▸ **Extract to read**
(Reuters)

President Trump effectively declared war Thursday on the House Freedom Caucus, the powerful group of hard-line conservative Republicans who blocked the health-care bill, vowing to “fight them” in the 2018 midterm elections.

In a morning tweet, Trump warned that the Freedom Caucus would “hurt the entire Republican agenda if they don’t get on the team, & fast.” He grouped its members, all of them Republican, with Democrats in calling for their political defeat — an extraordinary incitement of intraparty combat from a sitting president.

There are about three dozen members of the Freedom Caucus, and most of them were elected or reelected comfortably in solidly Republican districts. With his tweet, Trump seemed to be encouraging primary challenges to each of them in next year’s elections. Asked to elaborate on Trump’s threat, the White House had no immediate comment.

“Nothing to add at this time,” White House spokeswoman Sarah Huckabee Sanders said. “The president’s tweet speaks for itself.”

House Speaker Paul D. Ryan (R-Wis.) told reporters late Thursday morning that he sympathized with Trump.

“I understand the president’s frustration,” said Ryan, who has unable to push the health-care bill through his own chamber. “I share frustration. About 90 percent of our conference is for this bill to repeal and replace Obamacare and about 10 percent are not. And that’s not enough to pass a bill.”

Ryan said he had no immediate plans to bring the health-care bill back to the House floor.

“This is too big of an issue to not get right, and so I’m not going to put some kind of artificial deadline on saving the American health-care system from oncoming collapse,” said Ryan, who initially scheduled the bill’s passage for the seventh anniversary of the Affordable Care Act’s signing. “I just think it’s too important.”

Trump and his White House advisers have been frustrated by the intransigence of Freedom Caucus members, led by Rep. Mark Meadows (R-N.C.). Trump lobbied them intensively to support the GOP plan to replace President Barack Obama’s signature Affordable Care Act, only to see the bill collapse last Friday after Meadows and some of his allies said they would not vote for it.

▸ **Data lines**
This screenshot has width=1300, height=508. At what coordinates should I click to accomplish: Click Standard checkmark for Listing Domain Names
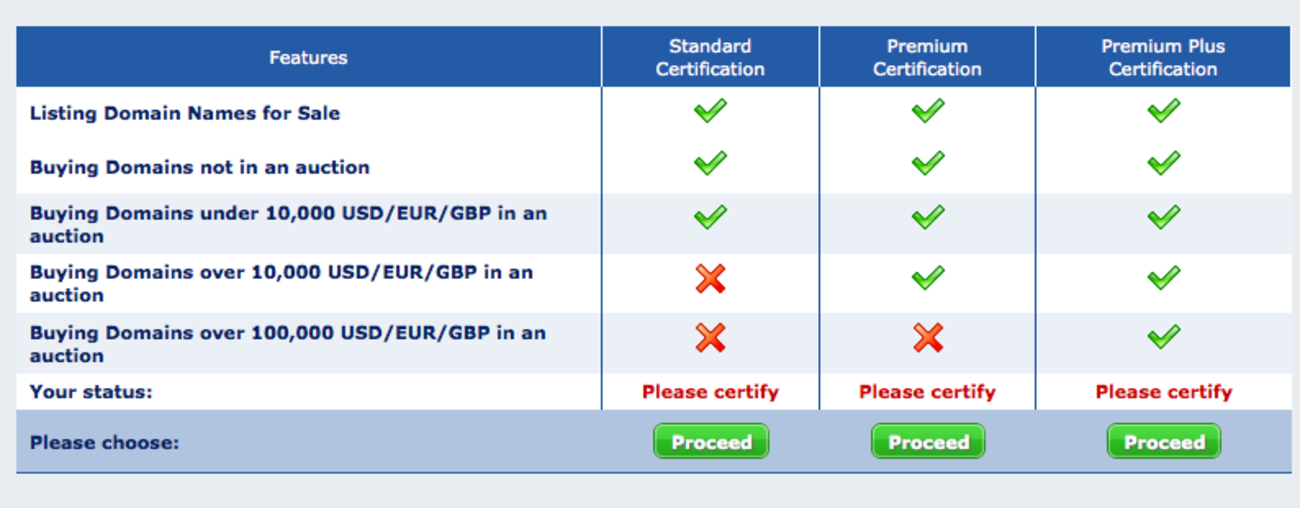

▸ **Exercises**
1. List every person the article on Trump and the House Freedom Caucus names.
2. Answer from the article on Trump and the House Freedom Caucus:
(a) About how many members does the Freedom Caucus have?
(b) What share of the Republican conference did Ryan say supports the bill?
(c) Who leads the Freedom Caucus?
3. Write the next part of the article on Trump and the House Freedom Caucus, continuing after its final sentence.

▸ **Expected responses**
1.
Trump
Sarah Huckabee Sanders
Paul D. Ryan
Mark Meadows
Barack Obama

2.
(a) About three dozen.
(b) About 90 percent.
(c) Rep. Mark Meadows (R-N.C.).

3.
(The Washington Post)

“This has been brewing for a while,” a White House official said of Trump’s decision to target Freedom Caucus members and other GOP foes.

Trump has been “paying close attention and keeping his options open,” said the official, who was not authorized to speak publicly and requested anonymity to do so. “Our view is: There’s nothing as clarifying as the smell of Air Force One jet fuel. So if he needs to bring in the plane and do a rally, he’s going to think about doing that.”

The official added that Trump and White House aides are “sick and tired” of seeing Freedom Caucus members on television in recent days.

Trump’s threat comes as Republican leaders are bracing for a month of potential GOP infighting over spending priorities. Congress must pass a spending bill by April 28 to avert a government shutdown, but the path ahead, as in recent spending battles on Capitol Hill, is narrow and filled with obstacles.

Beyond that, the same divide that derailed the health-care legislation could imperil the next marquee legislation Trump wants to tackle: tax reform.

Most Freedom Caucus members were elected from very safe Republican districts, and many of them faced no primary opposition in their last election. To make good on his threat, Trump would have to recruit GOP candidates to make the case that the Republican incumbent they face was unhelpful to the president.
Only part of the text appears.